The Guru shows us the right path in the spiritual as well as material planes. The Guru informs us that our spiritual duty is not making offerings to dieties, saints, angels, and the like faith, devotion and a total surrender to a fully realized Guru are called for. Also you must have a correct mode of action, Dharma. Kali for spiritual as well as material well-being. The Hindu scriptures recommended nama japa (repetition of God’s name) or of a fully realized spiritual master “as the most effective saadhana - spiritual practice - in the present age of Kali for all attainments. In Santhigiri we chant the Akhanda Nama, the holy name of the Absolute. Traditionally Indians have the idea that Kali is a negative epoch. Of course this is a mistaken notion, Guru says there is a great deal of suffering in this age. But it makes an individual to turn his eyes towards God giving him the opportunity of spiritual growth. Secondly, suffering extinguishes bad karma, that is to say the negative consequences of our incorrect behavior. But it is very important to deal with the suffering. One should accept suffering with faith, surrender, resignation and humility, praying to the Almighty for the purification of the soul and for spiritual liberation. Otherwise one would be in disagreement with God’s Will taking one away from God’s Light, blocking inner evolution. Place faith in the Almighty and surrender all problems to Him. For everything that happens there is a reason. In many cases one does not understand this because the root cause lies in actions done in past . We get what we have to get according to the Divine Law.

We, who live now in this era, are extremely fortunate because man is bestowed with the privilege of working out all karmas - actions - to earn mukuti - spiritual liberation. For such liberation you need the Purity, Knowledge, Grace, and Guidance of a Guru who is a Trikala Jnani - one who can perceive past, present and future of everything and everyone. Such Guru evaluates your soul, seeing past incarnations, karmagati (good and bad actions ingrained in the soul), punnya - (virtue, merit), bhagyam (good fortune), vasanas (good or bad habits acquired in the past) and also the potentiality of your soul. Based on this knowledge, the Guru gives you instructions to conduct your life in a proper manner and to optimize your spiritual evolution. He makes you realize through self experience. Prayer and righteous karma (correct mode of action) dedicated fully to the Guru are also essential. Such Guru can burn out part of your bad karma and help you evolve, to a state beyond your imagination. Religious observances, rituals, sacrifices and offerings based on traditions, are not enough to attain the main goal in life: spiritual evolution that eventually leads to liberation. In this era such redemption is possible for all in Gurumargam.

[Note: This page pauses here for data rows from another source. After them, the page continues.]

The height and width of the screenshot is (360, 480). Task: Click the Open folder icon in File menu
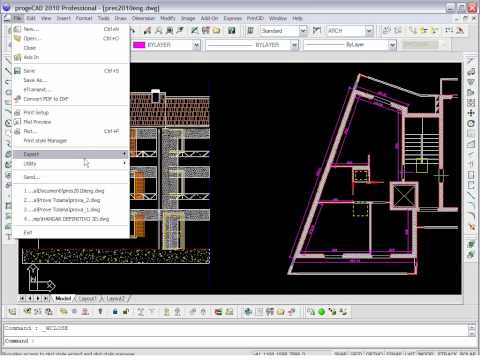pos(17,38)
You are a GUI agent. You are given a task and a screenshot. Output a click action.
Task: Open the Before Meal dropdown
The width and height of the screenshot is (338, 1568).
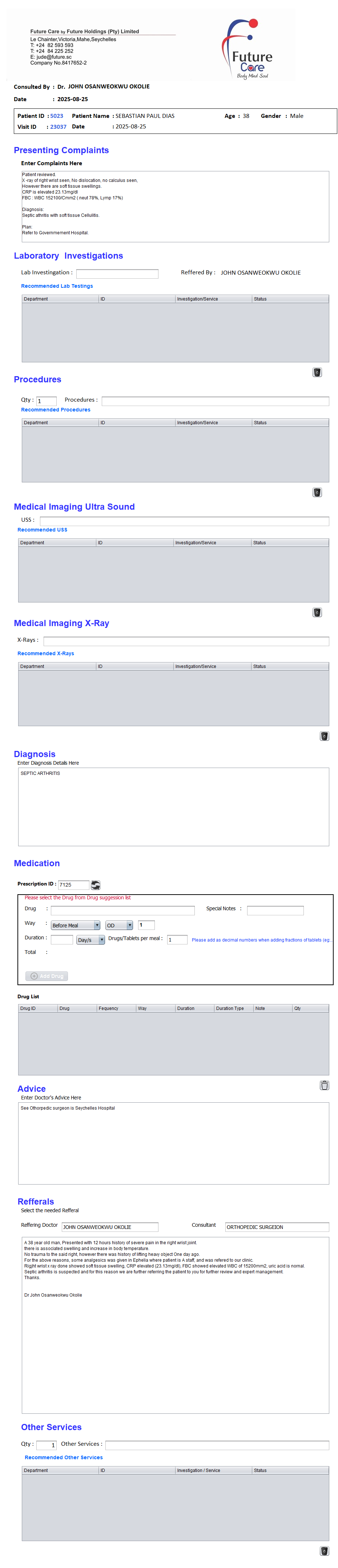point(75,925)
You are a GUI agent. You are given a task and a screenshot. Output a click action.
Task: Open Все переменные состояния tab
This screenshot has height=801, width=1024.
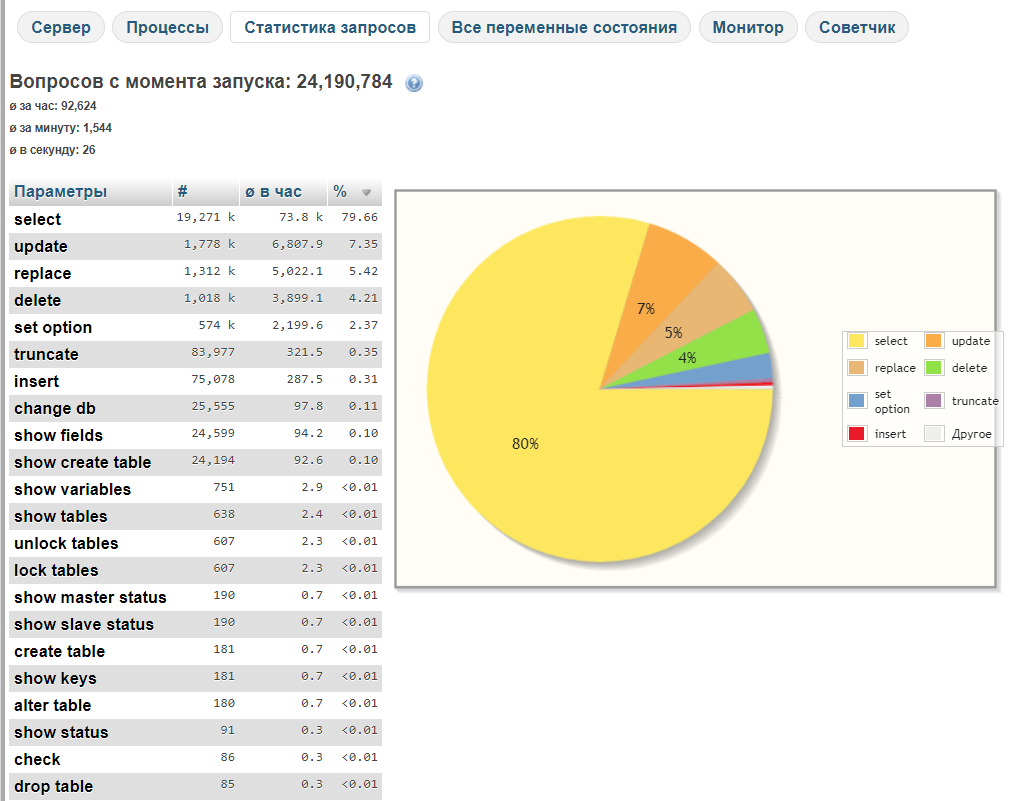point(564,27)
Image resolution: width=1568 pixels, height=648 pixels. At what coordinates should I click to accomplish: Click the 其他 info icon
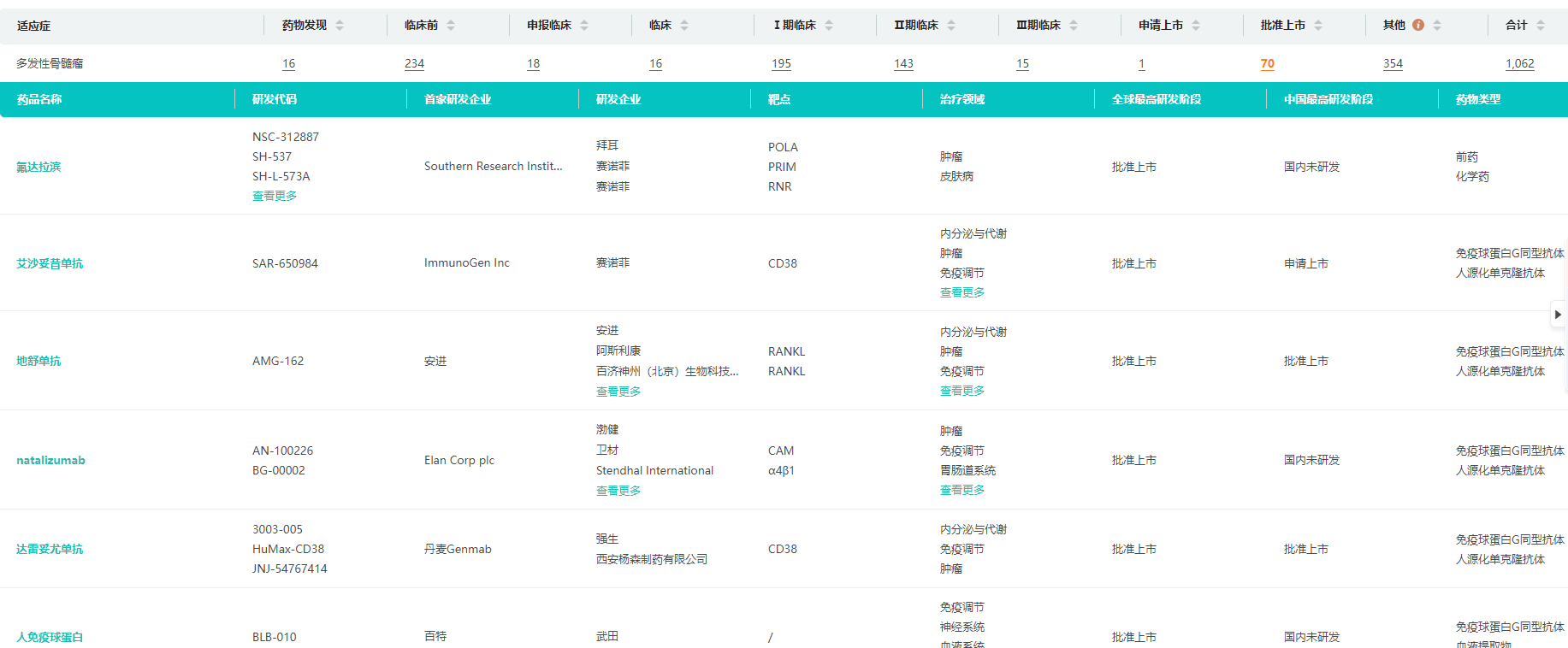(1418, 26)
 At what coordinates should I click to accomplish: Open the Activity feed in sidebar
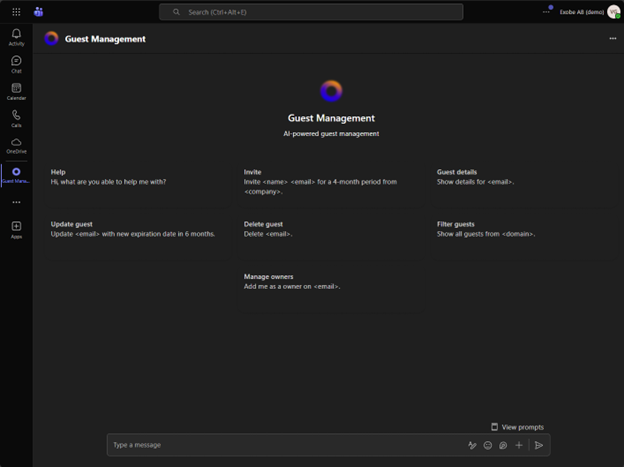(16, 37)
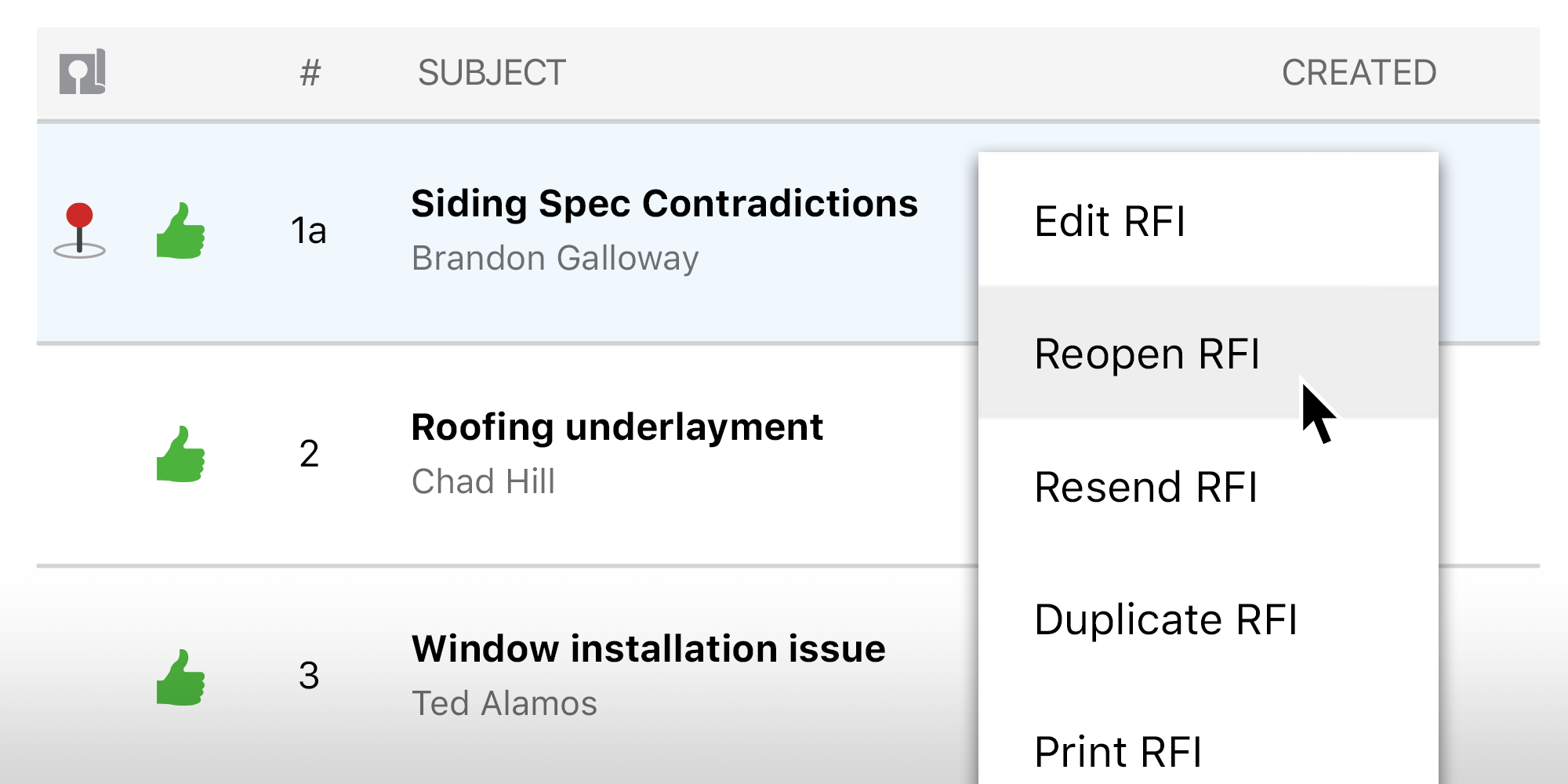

At Santhigiri Ashram, Navajyothi Sri Karunakara Guru has rediscovered this lost path and has expounded a fulfilling way of life suited for this age. By following this path of a fully spiritually realized Guru, anyone can attain the best possible for oneself - spiritually as well as materially.

Human race gets from the Guru unprecedented knowledge which no other spiritual master ever gave. The Guru performs a new divine holy act which no one else could undertake in the past – Pitrusuddhi. It is called Gurupooja in Santhigiri Ashram and it is an act of Grace of the highest spiritual dimension. Through this the purification of ancestors takes place, liberating the individual as well as his family. The ancestors are freed from the influence of dieties, saints, angels and the like which these has had worshipped while they lived. These ‘celestial beings’ were, to them, the Almighty himself.

When these ancestors take birth again, they will be able to perform their karmas - actions - in a more correct way, because of the purification, that will lead them towards their attachments in a more dynamic way. Also Pitrusuddhi enhances the birth of better children, because after purification better souls can incarnate if successive generations follow. This spiritual path, then the gothram, the entire family line will improve spiritually beyond measure. The deities and saints worshipped might not have attained higher spiritual states and more than doing good to those who worship them, they cause harm and hinder the spiritual evolution of the living. Those who are worthy among them also get cleansed of the living.

Thus the Guru guides you in the spiritual as well as in the material planes, giving you what your soul deserves, always aiming at the evolution of your soul. Whatever he gives will be according to the Dharma - Divine Law. In other words, He is going along with the Will of the Almighty.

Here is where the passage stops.